> COMPITO 1
Indica se ciascuna delle affermazioni (a), (b) e (c) concorda con il testo sull'urbanizzazione in Cina, rispondendo sì o no e citando alla lettera le parole del testo che lo stabiliscono. (a) L'inquinamento costa alla Cina fino a 300 miliardi di dollari. (b) L'inquinamento in Cina provoca alcune decine di vittime l'anno. (c) Il rapporto suggerisce l'esigenza di una migliore pianificazione.
> COMPITO 2
Continua il testo sull'urbanizzazione in Cina, riprendendo subito dopo la sua ultima frase.

++++ TESTO DEL DOCUMENTO ++++

La Cina sta pagando pesantemente in termini di salute ma anche di economia e di ambiente la corsa sfrenata all’urbanizzazione. L’inquinamento costa già ora al paese fino a 300 miliardi di dollari oltre a centinaia di migliaia di vittime l’anno, e secondo molti è giunto il momento di invertire la tendenza di un modello di urbanizzazione perseguito negli ultimi decenni dalle autorità di Pechino in nome della crescita economica.
Sottolinea un rapporto congiunto sulle modalità dello spostamento della popolazione dalle campagne alla città, compilato della Banca Mondiale e del Centro di ricerca sullo sviluppo del Consiglio di stato (come è chiamato il governo in Cina): “mentre la Cina si prepara alla nuova ondata di urbanizzazione, diventa sempre più imperativo affrontare i nodi ambientali e della gestione delle risorse che tendono a concentrarsi nelle sue metropoli”. Il rapporto suggerisce l’esigenza di una migliore pianificazione e maggiore attenzione alle condizioni di vita dei cinesi incentivati a spostarsi verso le città.

++++ RIGHE DI DATI ++++

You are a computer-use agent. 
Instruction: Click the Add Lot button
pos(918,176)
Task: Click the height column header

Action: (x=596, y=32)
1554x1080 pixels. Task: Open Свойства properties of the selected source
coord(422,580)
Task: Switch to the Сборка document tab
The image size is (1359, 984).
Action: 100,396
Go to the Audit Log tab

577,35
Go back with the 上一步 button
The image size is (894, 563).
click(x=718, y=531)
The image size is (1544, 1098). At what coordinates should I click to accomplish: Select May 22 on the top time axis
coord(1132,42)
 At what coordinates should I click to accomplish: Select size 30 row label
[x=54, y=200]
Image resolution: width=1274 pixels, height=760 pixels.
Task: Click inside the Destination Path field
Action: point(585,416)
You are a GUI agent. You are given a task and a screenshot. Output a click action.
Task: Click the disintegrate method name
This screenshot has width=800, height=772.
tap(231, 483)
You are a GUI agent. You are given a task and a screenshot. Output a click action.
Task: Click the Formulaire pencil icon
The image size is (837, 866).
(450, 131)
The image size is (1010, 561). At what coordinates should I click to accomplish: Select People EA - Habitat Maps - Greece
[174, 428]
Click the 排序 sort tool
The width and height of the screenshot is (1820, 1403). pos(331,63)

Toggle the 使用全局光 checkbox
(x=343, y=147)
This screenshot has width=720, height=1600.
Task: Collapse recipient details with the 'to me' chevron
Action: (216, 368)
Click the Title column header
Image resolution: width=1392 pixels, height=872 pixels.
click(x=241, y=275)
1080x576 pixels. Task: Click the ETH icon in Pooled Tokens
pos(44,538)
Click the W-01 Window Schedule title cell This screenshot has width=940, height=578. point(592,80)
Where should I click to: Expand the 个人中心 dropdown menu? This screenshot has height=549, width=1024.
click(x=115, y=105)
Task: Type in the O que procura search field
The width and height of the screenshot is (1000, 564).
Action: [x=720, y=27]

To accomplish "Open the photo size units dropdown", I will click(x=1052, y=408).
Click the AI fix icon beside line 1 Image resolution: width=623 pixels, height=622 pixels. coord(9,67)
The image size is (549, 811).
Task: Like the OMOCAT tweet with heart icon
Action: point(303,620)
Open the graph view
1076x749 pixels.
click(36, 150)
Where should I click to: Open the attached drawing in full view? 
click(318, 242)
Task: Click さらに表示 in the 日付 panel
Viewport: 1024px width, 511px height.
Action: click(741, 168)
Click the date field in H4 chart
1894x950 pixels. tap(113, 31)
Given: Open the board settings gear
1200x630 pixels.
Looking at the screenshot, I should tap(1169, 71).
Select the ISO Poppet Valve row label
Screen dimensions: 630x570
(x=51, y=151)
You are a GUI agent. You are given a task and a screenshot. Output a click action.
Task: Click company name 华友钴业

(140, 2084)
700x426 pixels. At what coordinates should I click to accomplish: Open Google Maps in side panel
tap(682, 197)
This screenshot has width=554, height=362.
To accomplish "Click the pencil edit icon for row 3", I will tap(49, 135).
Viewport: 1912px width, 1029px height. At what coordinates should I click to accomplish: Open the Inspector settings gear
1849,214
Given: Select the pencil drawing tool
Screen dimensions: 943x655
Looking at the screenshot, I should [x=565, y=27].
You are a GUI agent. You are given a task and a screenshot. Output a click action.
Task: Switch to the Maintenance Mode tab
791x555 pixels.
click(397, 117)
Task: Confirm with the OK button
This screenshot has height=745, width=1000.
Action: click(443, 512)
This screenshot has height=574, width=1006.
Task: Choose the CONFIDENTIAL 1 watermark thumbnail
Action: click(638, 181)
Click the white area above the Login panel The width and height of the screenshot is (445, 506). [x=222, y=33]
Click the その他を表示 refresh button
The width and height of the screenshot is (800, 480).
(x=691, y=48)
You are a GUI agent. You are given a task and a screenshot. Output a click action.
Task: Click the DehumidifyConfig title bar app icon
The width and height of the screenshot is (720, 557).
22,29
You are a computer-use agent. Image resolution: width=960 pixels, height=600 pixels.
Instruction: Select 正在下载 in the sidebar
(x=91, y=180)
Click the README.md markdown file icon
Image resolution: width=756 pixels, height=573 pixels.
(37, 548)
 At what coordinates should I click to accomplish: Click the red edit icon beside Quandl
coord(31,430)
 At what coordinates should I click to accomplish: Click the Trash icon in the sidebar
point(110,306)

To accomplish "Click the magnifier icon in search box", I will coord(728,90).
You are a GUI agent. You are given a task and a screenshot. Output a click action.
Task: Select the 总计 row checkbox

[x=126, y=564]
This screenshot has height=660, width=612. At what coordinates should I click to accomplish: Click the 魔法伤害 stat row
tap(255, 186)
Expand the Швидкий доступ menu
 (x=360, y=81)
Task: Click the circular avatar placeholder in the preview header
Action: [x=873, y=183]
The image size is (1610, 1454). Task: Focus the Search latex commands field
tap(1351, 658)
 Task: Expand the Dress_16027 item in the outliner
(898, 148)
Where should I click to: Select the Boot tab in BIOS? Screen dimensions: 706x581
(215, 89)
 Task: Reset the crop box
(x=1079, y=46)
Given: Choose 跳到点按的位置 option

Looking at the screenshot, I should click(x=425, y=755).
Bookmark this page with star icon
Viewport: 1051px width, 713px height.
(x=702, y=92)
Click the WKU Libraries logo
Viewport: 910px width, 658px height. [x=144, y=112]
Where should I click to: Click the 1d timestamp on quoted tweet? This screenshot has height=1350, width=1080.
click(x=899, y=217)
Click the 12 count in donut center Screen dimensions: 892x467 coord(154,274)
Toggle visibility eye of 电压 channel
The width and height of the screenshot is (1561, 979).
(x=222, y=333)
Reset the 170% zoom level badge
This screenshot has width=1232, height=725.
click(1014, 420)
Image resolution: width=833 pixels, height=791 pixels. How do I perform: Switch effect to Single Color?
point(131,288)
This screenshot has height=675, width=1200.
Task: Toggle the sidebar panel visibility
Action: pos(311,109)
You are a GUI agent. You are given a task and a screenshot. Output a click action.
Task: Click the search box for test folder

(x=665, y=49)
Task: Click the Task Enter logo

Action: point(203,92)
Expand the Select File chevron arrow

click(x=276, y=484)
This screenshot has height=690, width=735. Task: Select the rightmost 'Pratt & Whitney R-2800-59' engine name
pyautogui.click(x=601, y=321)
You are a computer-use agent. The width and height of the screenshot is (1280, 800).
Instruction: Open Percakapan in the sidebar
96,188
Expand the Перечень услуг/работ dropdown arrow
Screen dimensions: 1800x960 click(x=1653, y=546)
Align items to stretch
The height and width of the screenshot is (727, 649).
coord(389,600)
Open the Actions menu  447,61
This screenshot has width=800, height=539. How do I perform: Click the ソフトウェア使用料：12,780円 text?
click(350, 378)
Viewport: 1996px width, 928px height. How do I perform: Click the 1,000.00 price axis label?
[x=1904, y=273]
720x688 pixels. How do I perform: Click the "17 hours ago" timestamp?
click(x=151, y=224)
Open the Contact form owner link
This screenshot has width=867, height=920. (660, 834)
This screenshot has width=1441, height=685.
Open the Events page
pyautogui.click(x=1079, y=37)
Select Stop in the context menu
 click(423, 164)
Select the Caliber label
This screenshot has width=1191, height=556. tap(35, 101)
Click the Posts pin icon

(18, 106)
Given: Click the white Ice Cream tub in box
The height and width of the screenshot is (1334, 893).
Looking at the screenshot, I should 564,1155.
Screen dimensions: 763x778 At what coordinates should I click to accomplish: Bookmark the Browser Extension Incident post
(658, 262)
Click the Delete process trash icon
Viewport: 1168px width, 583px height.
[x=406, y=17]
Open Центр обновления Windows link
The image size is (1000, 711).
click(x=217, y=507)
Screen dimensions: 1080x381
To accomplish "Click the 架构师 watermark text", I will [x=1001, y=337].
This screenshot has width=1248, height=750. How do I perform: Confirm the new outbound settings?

++++

> SOLUZIONE 1
(a) Sì: «L’inquinamento costa già ora al paese fino a 300 miliardi di dollari».
(b) No: «centinaia di migliaia di vittime l’anno».
(c) Sì: «Il rapporto suggerisce l’esigenza di una migliore pianificazione».

> SOLUZIONE 2
Le conseguenze di un mancato cambio di rotta sarebbero drammatiche sia in termini economici, quantificati da un minimo di 100 a un massimo di 300 miliardi di dollari all’anno, che di carattere medico-sanitario e sociale. Tra i dati riportati dall’ex ministro della Sanità cinese Chen Zhu in un articolo pubblicato dal periodico americano The Lancet, spicca quello dei decessi dovuti a fattori inquinanti, che potrebbero sfiorare, in un prossimo futuro, i 500.000 all’anno.
Aria, terra e acqua sono sottoposti nella maggior parte del paese a una pressione insopportabile da parte della popolazione e delle attività produttive. Al punto che nel discorso inaugurale del 12° Congresso nazionale del popolo (il parlamento cinese) il 5 marzo scorso, il premier Li Keqiang ha citato la protezione ambientale tra le sfide prioritarie dellla Cina e il mese scorso il governo ha approvato un piano d’azione del valore di 330 miliardi di dollari per tutelare le scarse risorse idriche.